◆ **What is asked**:
1. Quote the i860 ROM code passage word for word from "Code Select Expand" to "bits in length.".
2. In the i860 ROM code passage, what has to be done to the i860 text segment before it is packed into the ROM?
3. List the names of the parameters that the MungeText function takes in the i860 ROM code passage.

Oh, and the S-records have their own funkiness from being munged to match the way the old Data I/O programmer wanted to see the addresses.

Code Select Expand


//
// The i860 text segment must be byte and word swapped before packing into the ROM.
// The text must be on a 64 bit boundry, and must be a multiple of 64 bits in length.
//
// The byte sequence to be written for each pair of words is as shown:
// 3 2 1 0 7 6 5 4
// |- - - -|- - - -|
static void
MungeText( unsigned char *src, unsigned char *dst, unsigned data_len)
{
struct munge{
unsigned char byte[4];
} munge;
struct munge *msrc;
struct munge *mdst;
int i;

msrc = (struct munge *)src;
mdst = (struct munge *)dst;
while ( data_len )
{
for ( i = 0; i < 4; ++i )
munge.byte[ 3 - i ] = msrc->byte[ i ];
*mdst = munge;
++msrc;
++mdst;
data_len -= 4;
}
}

/*
* Munge the ROM image into a format suitable for dumping an S-record
* for the ROM physical address sequence used by the Data I/O programmer.

◆ **Collected material**:
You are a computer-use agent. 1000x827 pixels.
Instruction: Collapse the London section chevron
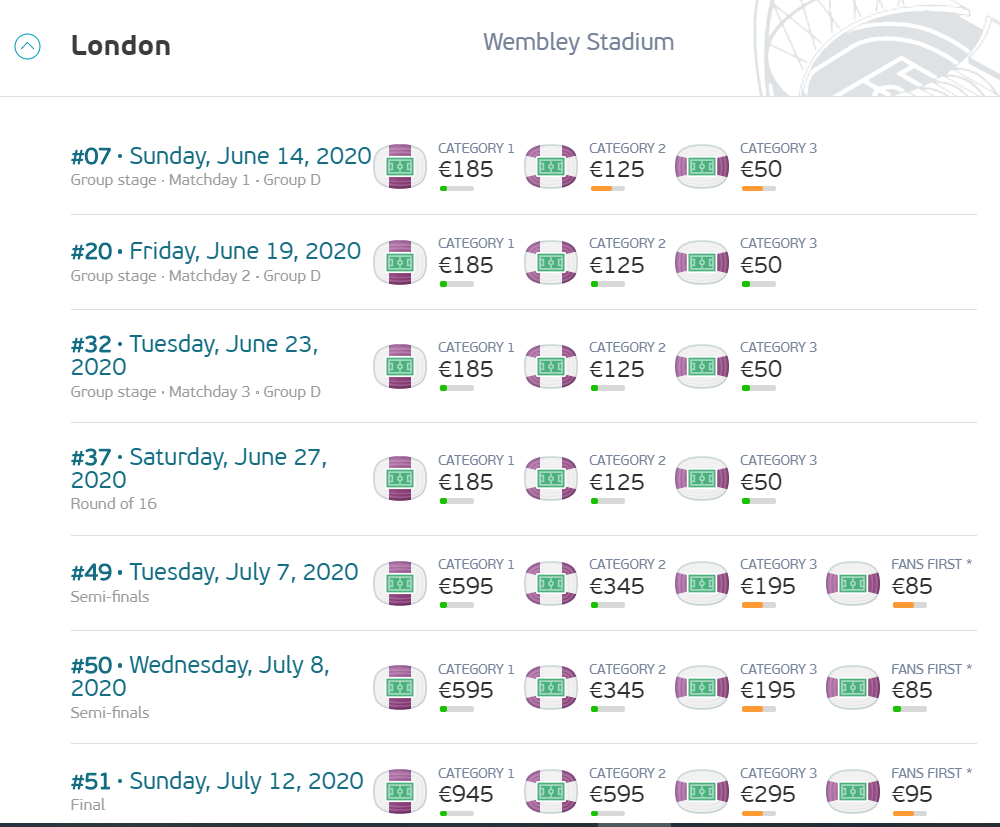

◆ **Results of the tasks**:
1.
Code Select Expand


//
// The i860 text segment must be byte and word swapped before packing into the ROM.
// The text must be on a 64 bit boundry, and must be a multiple of 64 bits in length.

2. It must be byte and word swapped.

3. src, dst, data_len